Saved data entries
* * * * * * *

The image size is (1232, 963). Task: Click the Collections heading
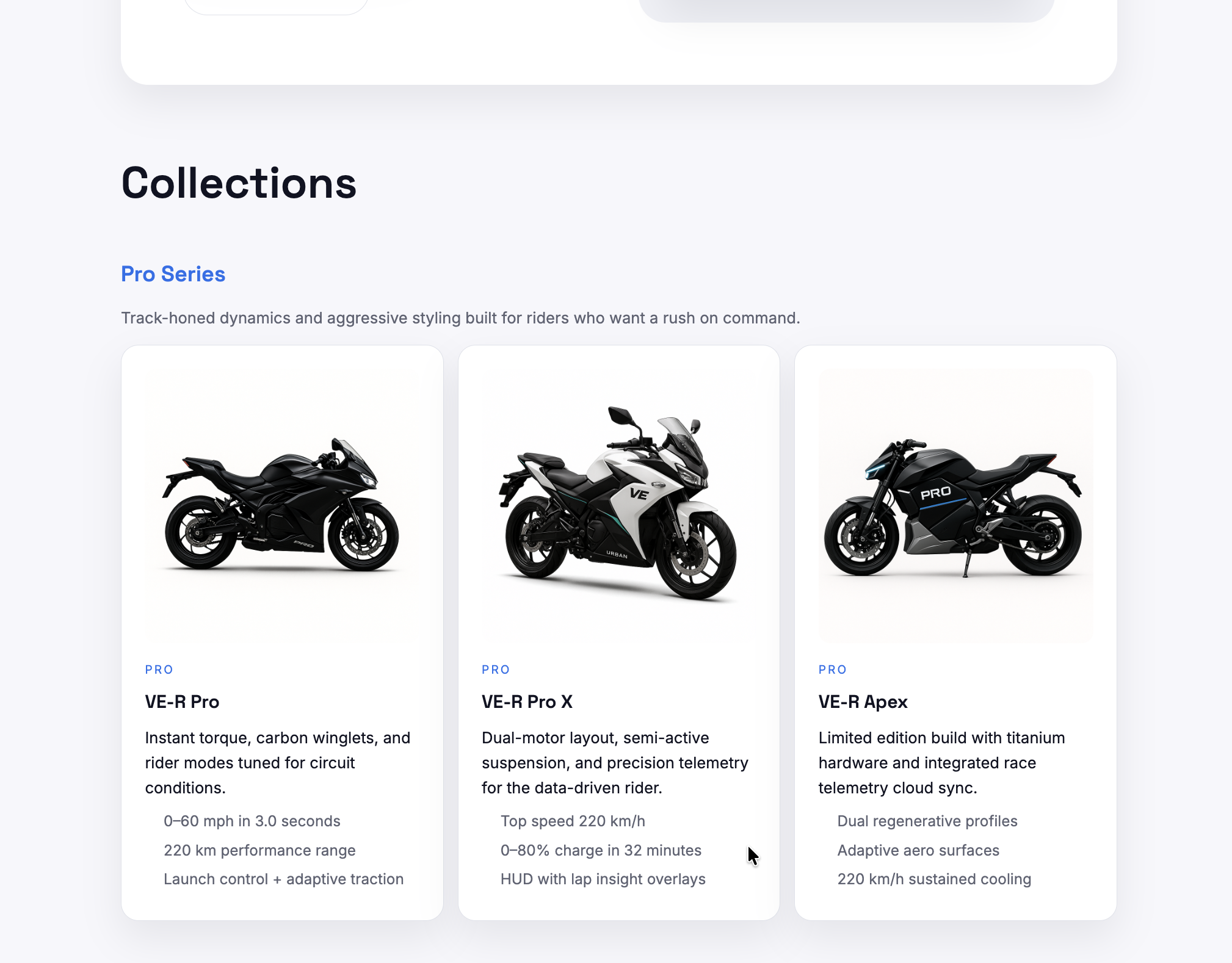coord(239,183)
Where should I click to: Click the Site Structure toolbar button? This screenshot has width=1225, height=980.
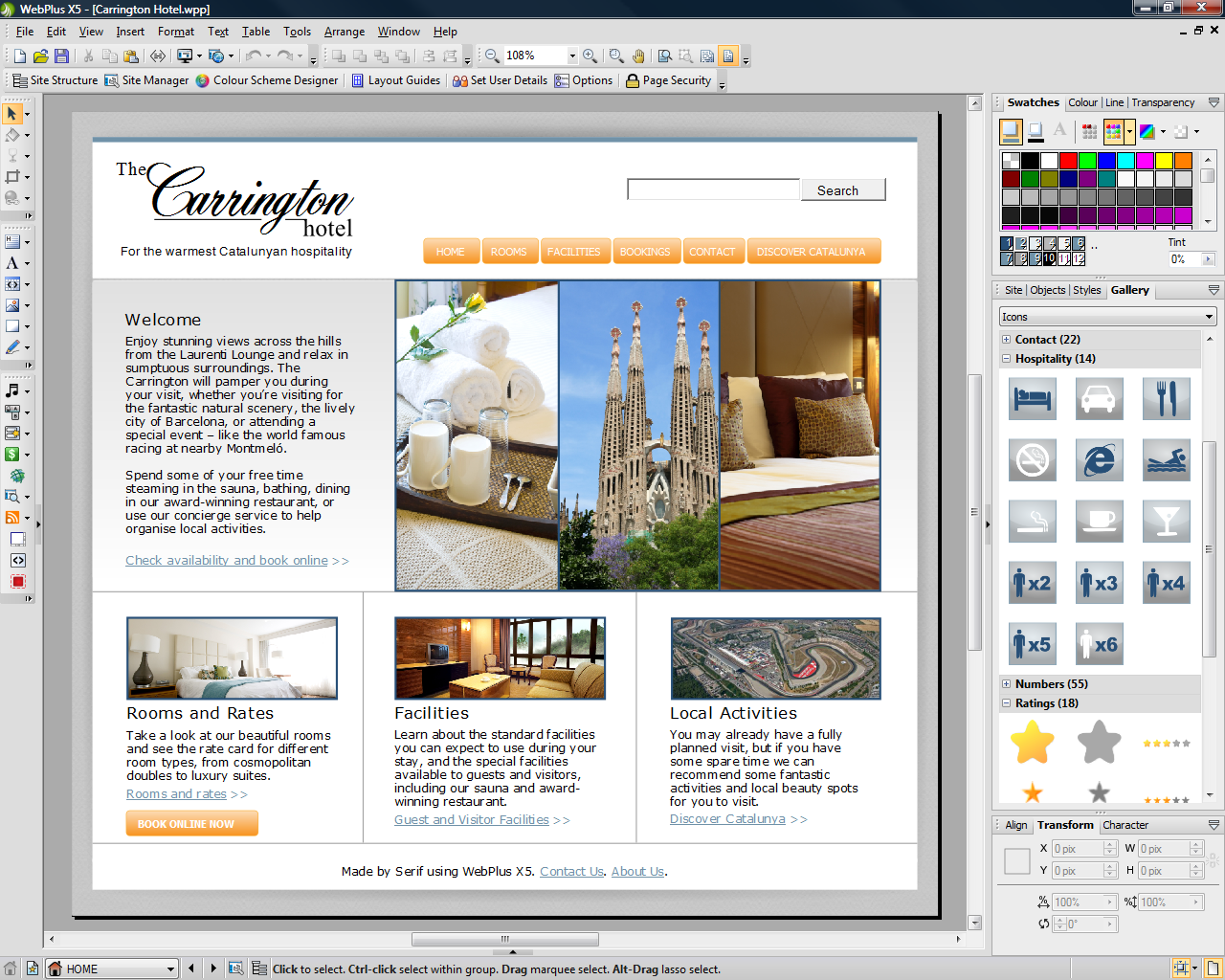pos(55,80)
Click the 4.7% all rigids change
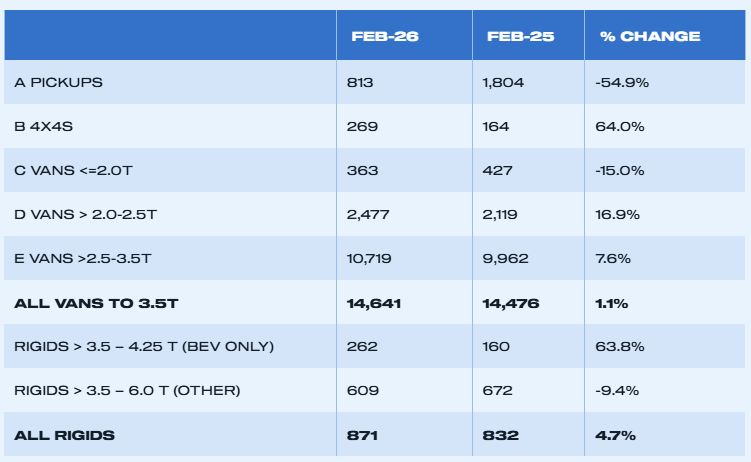The width and height of the screenshot is (751, 462). [617, 435]
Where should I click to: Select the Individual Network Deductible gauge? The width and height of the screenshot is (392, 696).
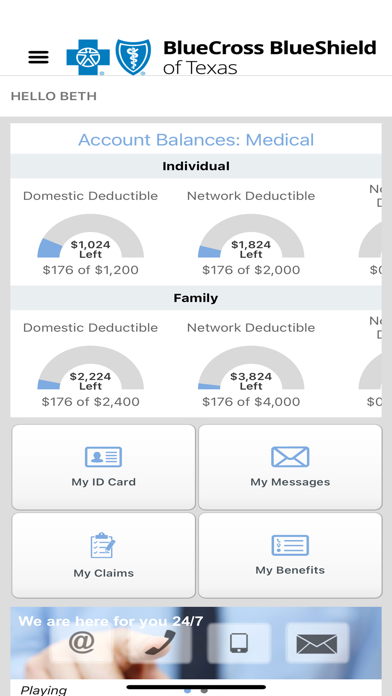pos(251,236)
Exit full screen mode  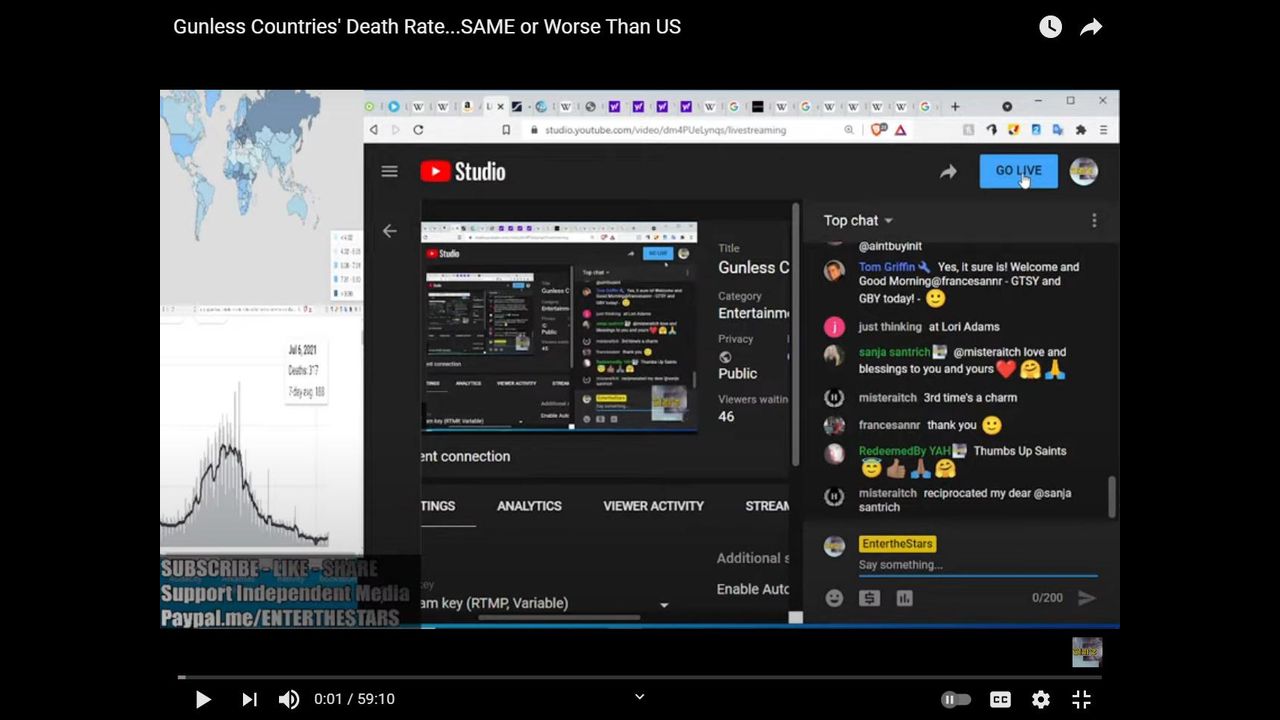click(1081, 699)
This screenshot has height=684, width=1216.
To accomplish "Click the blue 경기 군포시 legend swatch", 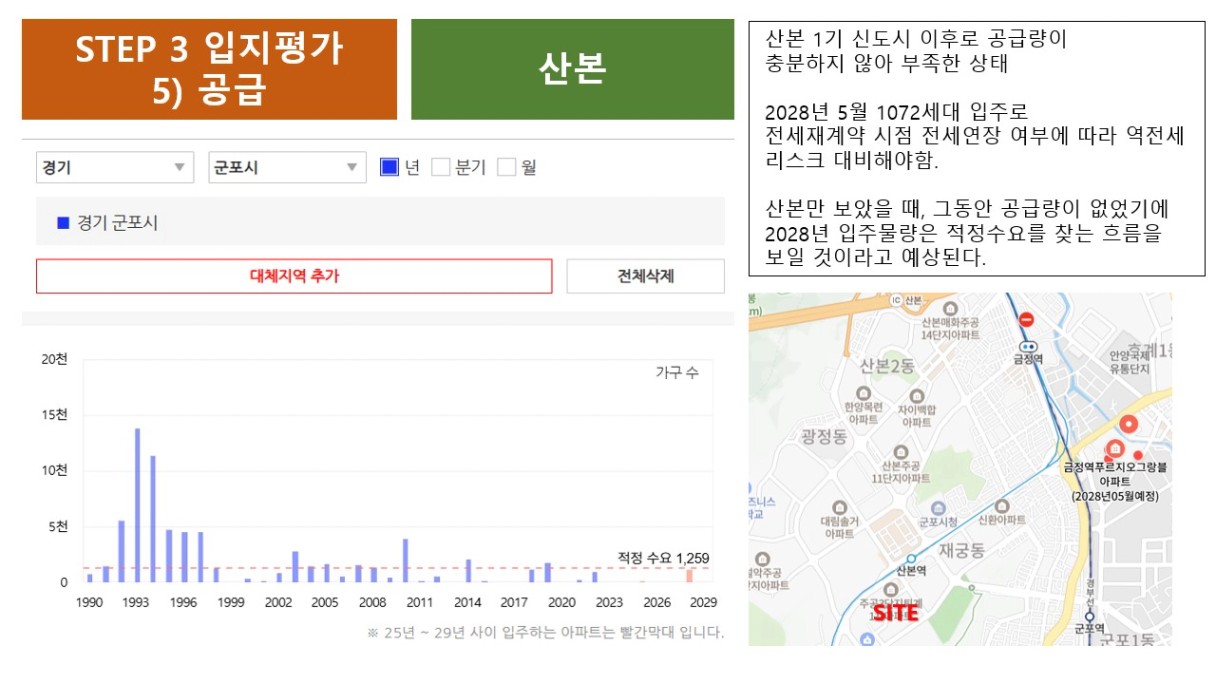I will point(63,223).
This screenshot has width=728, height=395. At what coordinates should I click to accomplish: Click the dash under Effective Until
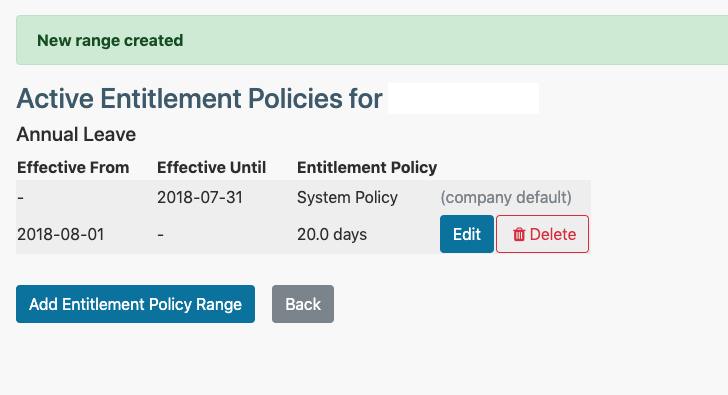pyautogui.click(x=160, y=235)
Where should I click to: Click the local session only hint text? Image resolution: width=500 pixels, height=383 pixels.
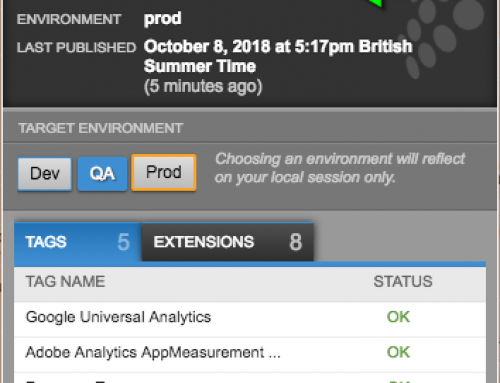coord(340,168)
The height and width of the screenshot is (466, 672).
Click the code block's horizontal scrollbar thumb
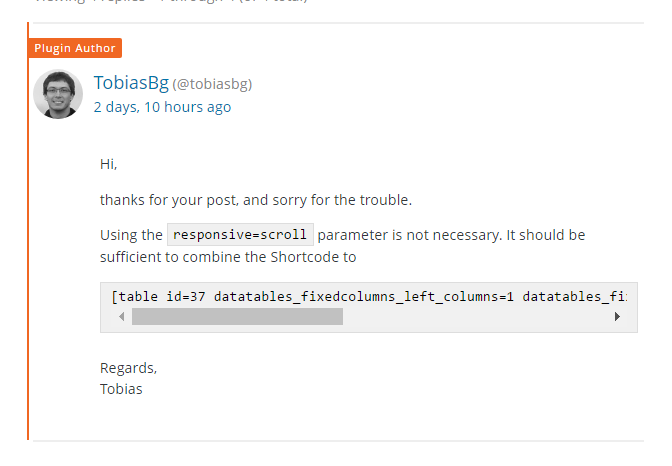pyautogui.click(x=237, y=317)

* * * * * * *

* **Task instructions**:
Begin at the line containing "Where should I click to: Click the local" and write out every line to the end of the data exactly. Skip the pictures.

* **Finished task**:
Where should I click to: Click the local session only hint text? Image resolution: width=500 pixels, height=383 pixels.
coord(340,168)
The height and width of the screenshot is (466, 672).
Click the code block's horizontal scrollbar thumb
pyautogui.click(x=237, y=317)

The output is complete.